Text block.
══════
Abby Kelley Foster arrived in Springfield, Illinois with the fate of the nation on her mind. Her fame as an abolitionist speaker had spread west and she knew that her first speech in the city would make headlines. One of the residents reading those headlines would be none other than the likely next President of the United States.
Abraham Lincoln, lawyer and presidential candidate, knew his chances of winning were good. All he had to do was stay above the fray of the slavery debate and appear the voice of compromise until the people cast their votes. The last thing he needed was a fiery abolitionist appearing in town. When her speech sparks violence, leading to her arrest and a high-profile trial, he suspects that his political rivals have conspired against him.
President James Buchanan is one such rival. As his term ends and his political power crumbles, he gathers his advisors at the White House to make one last move that might derail Lincoln’s campaign, steal the election, and throw America into chaos.
A fascinating historical novel and fast-paced political thriller of a nation on the cusp of civil war, The Day Lincoln Lost offers an unexpected window into one of the most consequential elections in our country’s history.
══════
Listed records.
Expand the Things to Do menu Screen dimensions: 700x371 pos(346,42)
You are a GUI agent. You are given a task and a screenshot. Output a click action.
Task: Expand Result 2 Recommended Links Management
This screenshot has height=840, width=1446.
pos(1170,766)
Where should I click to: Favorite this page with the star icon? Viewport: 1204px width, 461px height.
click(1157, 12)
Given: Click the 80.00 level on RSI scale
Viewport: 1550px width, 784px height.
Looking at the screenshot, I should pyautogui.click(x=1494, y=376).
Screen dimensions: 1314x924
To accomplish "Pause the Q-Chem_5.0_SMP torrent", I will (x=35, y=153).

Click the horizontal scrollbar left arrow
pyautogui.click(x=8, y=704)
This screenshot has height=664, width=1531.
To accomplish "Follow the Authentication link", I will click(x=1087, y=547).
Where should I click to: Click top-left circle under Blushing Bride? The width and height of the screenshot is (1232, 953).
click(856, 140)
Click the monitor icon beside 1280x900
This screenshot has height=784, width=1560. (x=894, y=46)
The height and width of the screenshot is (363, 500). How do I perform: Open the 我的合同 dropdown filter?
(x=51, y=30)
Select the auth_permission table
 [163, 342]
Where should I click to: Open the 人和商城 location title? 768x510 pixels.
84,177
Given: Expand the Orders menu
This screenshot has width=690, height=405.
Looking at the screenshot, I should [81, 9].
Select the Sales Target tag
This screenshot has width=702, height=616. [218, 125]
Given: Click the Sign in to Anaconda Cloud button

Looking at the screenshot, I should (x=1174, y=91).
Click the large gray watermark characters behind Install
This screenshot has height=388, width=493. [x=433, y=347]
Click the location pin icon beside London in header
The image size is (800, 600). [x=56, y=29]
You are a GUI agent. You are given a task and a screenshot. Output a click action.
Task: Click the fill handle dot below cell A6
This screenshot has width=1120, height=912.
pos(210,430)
══════
Pick up the book description for The Day Lincoln Lost after its last sentence and continue it. The entries come from a different source than the book description for The Day Lincoln Lost.

The Review
A truly unique and fascinating story that comes along during a time where our world is facing more injustice and painful experiences in the fight to bring equality and recognition to all people, not just a select few, author Charles Rosenberg’s “The Day Lincoln Lost” is a much needed political thriller with a historical fiction bend.
The author does a great job of utilizing historical figures into the narrative while also giving ample room for new characters to come along for the narrative and bring about a new depth to the theme of racial equality. The horrors that the Black Community faced during this time period of slavery are showcased greatly within this narrative, and show that although slavery has ended, discrimination and hatred are still very much alive in this day and age, and only by learning from the past can we change.
The Verdict
A good mixture of meaningful lessons and an intriguing political thriller that highlights the complex fight to end slavery and how the more prominent figures of that time rose to the level people now know them for, the author does an amazing job of introducing enough new material to keep readers invested in the narrative. Fans of the Historical Fiction genre and political thrillers will not be able to put this book down, so be sure to grab your copy today!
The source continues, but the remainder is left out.